CSP Magazine

Industry Views: The Virtues of Regular Joe

I don’t drink coffee. I just don’t like it—not the aroma, not the flavor. Even its caffeine kick fails to entice me to get over my aversion to it. That said, I am truly enamored of its role in driving the convenience channel’s success. There’s a lot of excitement around specialty coffees today (with good reason), but I’m starting to wonder if regular joe is getting lost in the shuffle.

Regular coffee is the workhorse of the hot-beverage business. Half of c-store customers (50%) purchase regular coffee once a week and 17% do so daily. In the rush to jump on the specialty-coffee bandwagon, I’m sensing a relapse into the “If we brew it, they will come” mentality regarding regular coffee. In market visits recently, it seemed to me that some retailers are giving little thought to what or how they’re brewing and what they’re doing around it to merchandise and make it work for them.

Wake up and smell the coffee (you go ahead, I’ll wait over here).
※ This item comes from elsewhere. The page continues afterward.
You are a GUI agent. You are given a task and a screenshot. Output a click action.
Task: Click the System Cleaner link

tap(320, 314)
It’s a highly competitive category. As the breakfast wars heat up, McDonald’s and Taco Bell are hotly pursing the morning java purchase, while Dunkin’ Donuts and Starbucks constantly push the envelope on new coffee beverages to urge consumption throughout the day.

Each touts the origins, flavors and preparation methods of its regular brews to varying degrees to send an overall quality message.

Be a Java Hero

Rather than commoditize regular coffee, convenience operators need to position it as a key differentiator. Sounds like a plan, but with all that coffee competition, where can convenience operators win?
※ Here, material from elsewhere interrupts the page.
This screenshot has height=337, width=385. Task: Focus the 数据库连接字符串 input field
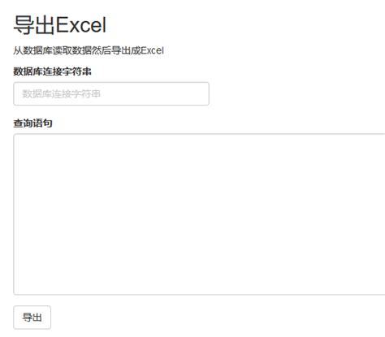pyautogui.click(x=111, y=93)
C-stores do have an edge in a few key elements of the coffee purchase. The cost of the cup is the top influencer in the regular hot-coffee purchase decision in a c-store, according to our recent research, and about six in 10 consumers rate convenience stores better on price than coffee cafés and fast-casual restaurants. So c-stores win against more upscale concepts when it comes to affecting consumers’ wallets. Going up against fast-food restaurants is tougher: Only 35% of consumers say c-store regular coffee is better on price, but 47% say prices at c-stores and fast-food outlets are equal.
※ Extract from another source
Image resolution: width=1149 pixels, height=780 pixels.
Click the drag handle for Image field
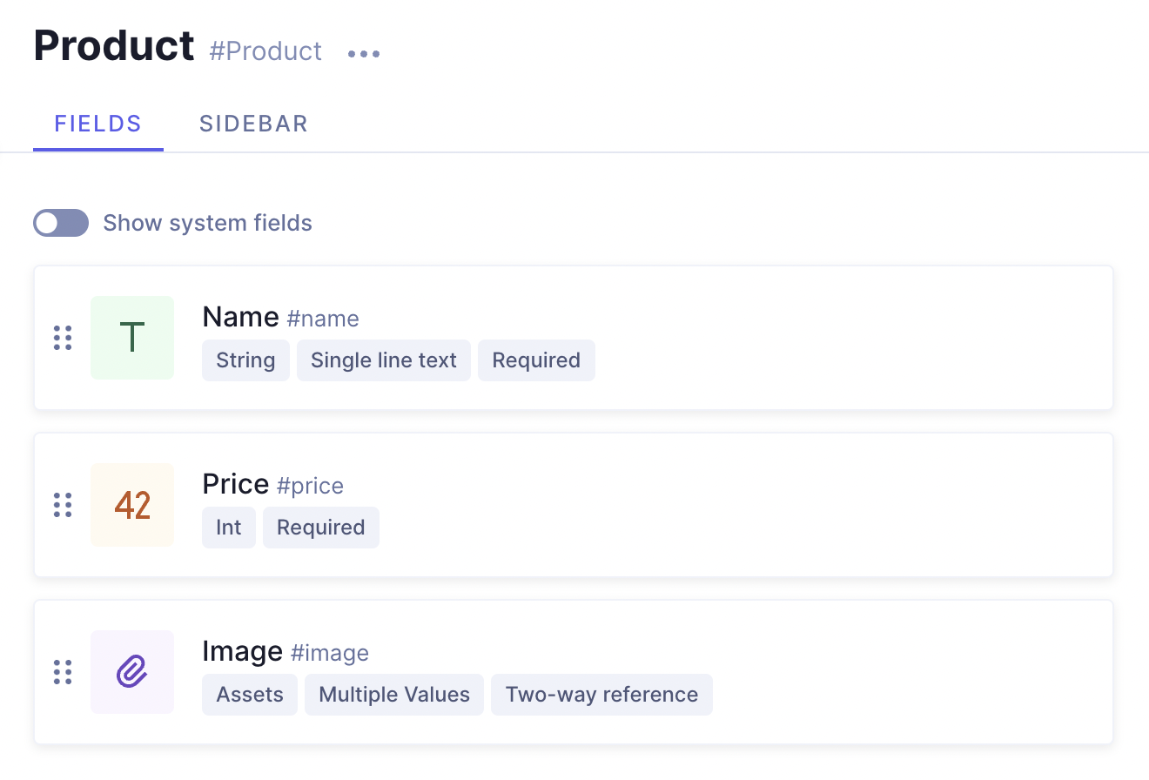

Quality, the second most influential element of the purchase, is an area in which convenience stores could raise the bar and really pull ahead. Nearly five in 10 consumers say the quality of regular convenience store coffee is equal to that of the brews poured at fast-casual restaurants, and four in 10 say it’s equal to that of coffee cafés. Fewer than two in 10 consumers say c-store coffee is of higher quality.

It’s head to head in the c-store vs. fast food quality competition, although convenience appears to have a bit of an edge.

Nearly six in 10 say regular-coffee quality is equal across both types of operators, but slightly more consumers (23%) say c-store coffee quality is better than those who say fast-food restaurant coffee is better (20%).

Because fast-food restaurants are the primary competitors for on-the-go foodservice occasions, convenience operators would do well to position their regular-coffee programs to pull ahead on quality and capture more morning customers, who tend to be loyalists.

Price is important, but quality is crucial because it plays into the consumer value perception. A 99-cent cup of poor quality regular coffee is not money well spent for today’s demanding consumer, while a 99-cent cup of a quality blend properly brewed represents value for which they’ll return time and again. Convenience operators are winning on the value attribute: More consumers say c-store regular coffee is a better value (28%) than those who say the same of fast-food coffee (16%).

Does ‘Free’ Always Win?

This is all well and good, but how do you compete with free? McDonald’s and Dunkin’ Donuts offer free regular  coffee on Mondays, with no additional purchase necessary; the offer runs for varied lengths of time in select markets where stores need a traffic boost. Convenience retailers in those markets have their work cut out for them—both chains are known for quality coffee—but we find combo meals that include coffee as well as the ability to customize beverages with creamers, syrups and other condiments each ramp up the appeal. Convenience retailers can excel on these fronts; some already do.

Sheetz gave away free coffee and fountain drinks to celebrate its 500th store opening in February. And via 7-Eleven’s mobile app, every seventh cup is free in the recently launched 7Rewards program. Strategic “freebies” can reward loyal customers and invite new ones to sample at no risk, but the quality has to be there or they won’t return to buy it again, no matter how competitive the price.

I may not know beans about the flavor nuances of different roasts, but I get that a quality regular-coffee program drives traffic and builds a loyal customer base that leads to sustainable sales and profits. Specialty coffee is sexy, but regular joe is reliable.